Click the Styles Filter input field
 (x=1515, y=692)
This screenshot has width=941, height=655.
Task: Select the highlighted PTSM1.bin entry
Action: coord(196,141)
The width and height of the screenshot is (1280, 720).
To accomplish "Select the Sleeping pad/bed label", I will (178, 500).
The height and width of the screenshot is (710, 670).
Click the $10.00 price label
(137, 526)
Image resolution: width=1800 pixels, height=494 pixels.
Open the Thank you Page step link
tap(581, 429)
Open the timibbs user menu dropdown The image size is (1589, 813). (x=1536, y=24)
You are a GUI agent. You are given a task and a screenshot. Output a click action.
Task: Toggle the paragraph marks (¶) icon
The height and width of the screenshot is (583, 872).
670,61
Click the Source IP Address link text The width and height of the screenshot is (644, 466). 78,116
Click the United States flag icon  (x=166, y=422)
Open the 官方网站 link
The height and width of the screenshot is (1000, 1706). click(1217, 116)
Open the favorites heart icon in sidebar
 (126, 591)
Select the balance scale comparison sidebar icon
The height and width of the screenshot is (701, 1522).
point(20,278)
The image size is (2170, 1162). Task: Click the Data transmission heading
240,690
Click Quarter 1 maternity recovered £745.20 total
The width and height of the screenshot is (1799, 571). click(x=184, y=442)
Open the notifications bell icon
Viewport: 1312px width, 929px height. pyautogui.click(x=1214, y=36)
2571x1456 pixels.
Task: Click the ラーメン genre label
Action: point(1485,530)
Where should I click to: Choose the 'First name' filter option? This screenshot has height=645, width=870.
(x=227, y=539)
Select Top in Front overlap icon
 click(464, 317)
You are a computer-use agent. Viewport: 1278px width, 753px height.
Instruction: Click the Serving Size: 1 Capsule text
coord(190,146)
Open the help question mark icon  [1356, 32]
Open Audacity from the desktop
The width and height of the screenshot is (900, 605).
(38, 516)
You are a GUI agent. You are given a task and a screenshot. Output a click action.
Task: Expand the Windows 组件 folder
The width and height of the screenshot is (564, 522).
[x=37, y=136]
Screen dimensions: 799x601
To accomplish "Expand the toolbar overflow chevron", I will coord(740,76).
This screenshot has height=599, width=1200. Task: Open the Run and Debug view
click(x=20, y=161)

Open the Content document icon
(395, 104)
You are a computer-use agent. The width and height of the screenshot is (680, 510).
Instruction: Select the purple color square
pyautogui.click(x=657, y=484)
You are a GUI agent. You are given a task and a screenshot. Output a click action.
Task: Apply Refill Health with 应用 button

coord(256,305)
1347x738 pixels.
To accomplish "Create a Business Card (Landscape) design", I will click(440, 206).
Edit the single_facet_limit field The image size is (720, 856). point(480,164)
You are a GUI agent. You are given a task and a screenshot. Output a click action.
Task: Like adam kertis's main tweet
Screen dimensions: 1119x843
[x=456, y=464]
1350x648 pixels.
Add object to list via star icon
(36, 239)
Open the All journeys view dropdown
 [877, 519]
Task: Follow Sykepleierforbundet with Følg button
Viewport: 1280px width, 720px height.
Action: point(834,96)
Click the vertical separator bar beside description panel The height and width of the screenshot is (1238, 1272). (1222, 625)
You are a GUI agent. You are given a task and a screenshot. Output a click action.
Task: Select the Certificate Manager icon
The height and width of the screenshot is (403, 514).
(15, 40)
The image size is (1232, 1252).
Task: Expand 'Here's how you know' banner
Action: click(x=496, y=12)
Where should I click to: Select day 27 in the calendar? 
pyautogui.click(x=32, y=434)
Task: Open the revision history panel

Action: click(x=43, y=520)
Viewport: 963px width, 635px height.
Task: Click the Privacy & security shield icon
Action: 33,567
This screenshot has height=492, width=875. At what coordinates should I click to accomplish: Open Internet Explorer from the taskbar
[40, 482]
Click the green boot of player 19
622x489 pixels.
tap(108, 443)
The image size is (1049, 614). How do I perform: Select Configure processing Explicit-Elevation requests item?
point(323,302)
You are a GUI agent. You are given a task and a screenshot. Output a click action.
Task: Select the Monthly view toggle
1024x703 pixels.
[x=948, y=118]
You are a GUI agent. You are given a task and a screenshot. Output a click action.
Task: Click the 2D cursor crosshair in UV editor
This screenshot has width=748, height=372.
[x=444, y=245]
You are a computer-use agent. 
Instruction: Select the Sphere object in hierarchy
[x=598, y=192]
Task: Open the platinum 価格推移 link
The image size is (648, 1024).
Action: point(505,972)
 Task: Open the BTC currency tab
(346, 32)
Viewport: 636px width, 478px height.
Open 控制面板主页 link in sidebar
________________________________________
**YOUR OBJECTIVE:** Repeat the listing exactly, keeping every word in place.

**RESULT OF THE EXERCISE:**
Click the Styles Filter input field
 (x=1515, y=692)
This screenshot has width=941, height=655.
Task: Select the highlighted PTSM1.bin entry
Action: coord(196,141)
The width and height of the screenshot is (1280, 720).
To accomplish "Select the Sleeping pad/bed label", I will (178, 500).
The height and width of the screenshot is (710, 670).
Click the $10.00 price label
(137, 526)
Image resolution: width=1800 pixels, height=494 pixels.
Open the Thank you Page step link
tap(581, 429)
Open the timibbs user menu dropdown The image size is (1589, 813). (x=1536, y=24)
You are a GUI agent. You are given a task and a screenshot. Output a click action.
Task: Toggle the paragraph marks (¶) icon
The height and width of the screenshot is (583, 872).
670,61
Click the Source IP Address link text The width and height of the screenshot is (644, 466). 78,116
Click the United States flag icon  (x=166, y=422)
Open the 官方网站 link
The height and width of the screenshot is (1000, 1706). click(1217, 116)
Open the favorites heart icon in sidebar
 (126, 591)
Select the balance scale comparison sidebar icon
The height and width of the screenshot is (701, 1522).
point(20,278)
The image size is (2170, 1162). Task: Click the Data transmission heading
240,690
Click Quarter 1 maternity recovered £745.20 total
The width and height of the screenshot is (1799, 571). click(x=184, y=442)
Open the notifications bell icon
Viewport: 1312px width, 929px height. pyautogui.click(x=1214, y=36)
2571x1456 pixels.
Task: Click the ラーメン genre label
Action: point(1485,530)
Where should I click to: Choose the 'First name' filter option? This screenshot has height=645, width=870.
(x=227, y=539)
Select Top in Front overlap icon
 click(464, 317)
You are a computer-use agent. Viewport: 1278px width, 753px height.
Instruction: Click the Serving Size: 1 Capsule text
coord(190,146)
Open the help question mark icon  [1356, 32]
Open Audacity from the desktop
The width and height of the screenshot is (900, 605).
(38, 516)
You are a GUI agent. You are given a task and a screenshot. Output a click action.
Task: Expand the Windows 组件 folder
The width and height of the screenshot is (564, 522).
[x=37, y=136]
Screen dimensions: 799x601
To accomplish "Expand the toolbar overflow chevron", I will coord(740,76).
This screenshot has height=599, width=1200. Task: Open the Run and Debug view
click(x=20, y=161)

Open the Content document icon
(395, 104)
You are a computer-use agent. The width and height of the screenshot is (680, 510).
Instruction: Select the purple color square
pyautogui.click(x=657, y=484)
You are a GUI agent. You are given a task and a screenshot. Output a click action.
Task: Apply Refill Health with 应用 button

coord(256,305)
1347x738 pixels.
To accomplish "Create a Business Card (Landscape) design", I will click(440, 206).
Edit the single_facet_limit field The image size is (720, 856). point(480,164)
You are a GUI agent. You are given a task and a screenshot. Output a click action.
Task: Like adam kertis's main tweet
Screen dimensions: 1119x843
[x=456, y=464]
1350x648 pixels.
Add object to list via star icon
(36, 239)
Open the All journeys view dropdown
 [877, 519]
Task: Follow Sykepleierforbundet with Følg button
Viewport: 1280px width, 720px height.
Action: point(834,96)
Click the vertical separator bar beside description panel The height and width of the screenshot is (1238, 1272). (1222, 625)
You are a GUI agent. You are given a task and a screenshot. Output a click action.
Task: Select the Certificate Manager icon
The height and width of the screenshot is (403, 514).
(15, 40)
The image size is (1232, 1252).
Task: Expand 'Here's how you know' banner
Action: click(x=496, y=12)
Where should I click to: Select day 27 in the calendar? 
pyautogui.click(x=32, y=434)
Task: Open the revision history panel

Action: click(x=43, y=520)
Viewport: 963px width, 635px height.
Task: Click the Privacy & security shield icon
Action: 33,567
This screenshot has height=492, width=875. At what coordinates should I click to accomplish: Open Internet Explorer from the taskbar
[40, 482]
Click the green boot of player 19
622x489 pixels.
tap(108, 443)
The image size is (1049, 614). How do I perform: Select Configure processing Explicit-Elevation requests item?
point(323,302)
You are a GUI agent. You are given a task and a screenshot. Output a click action.
Task: Select the Monthly view toggle
1024x703 pixels.
[x=948, y=118]
You are a GUI agent. You are given a task and a screenshot. Output a click action.
Task: Click the 2D cursor crosshair in UV editor
This screenshot has width=748, height=372.
[x=444, y=245]
You are a computer-use agent. 
Instruction: Select the Sphere object in hierarchy
[x=598, y=192]
Task: Open the platinum 価格推移 link
The image size is (648, 1024).
Action: point(505,972)
 Task: Open the BTC currency tab
(346, 32)
Viewport: 636px width, 478px height.
Open 控制面板主页 link in sidebar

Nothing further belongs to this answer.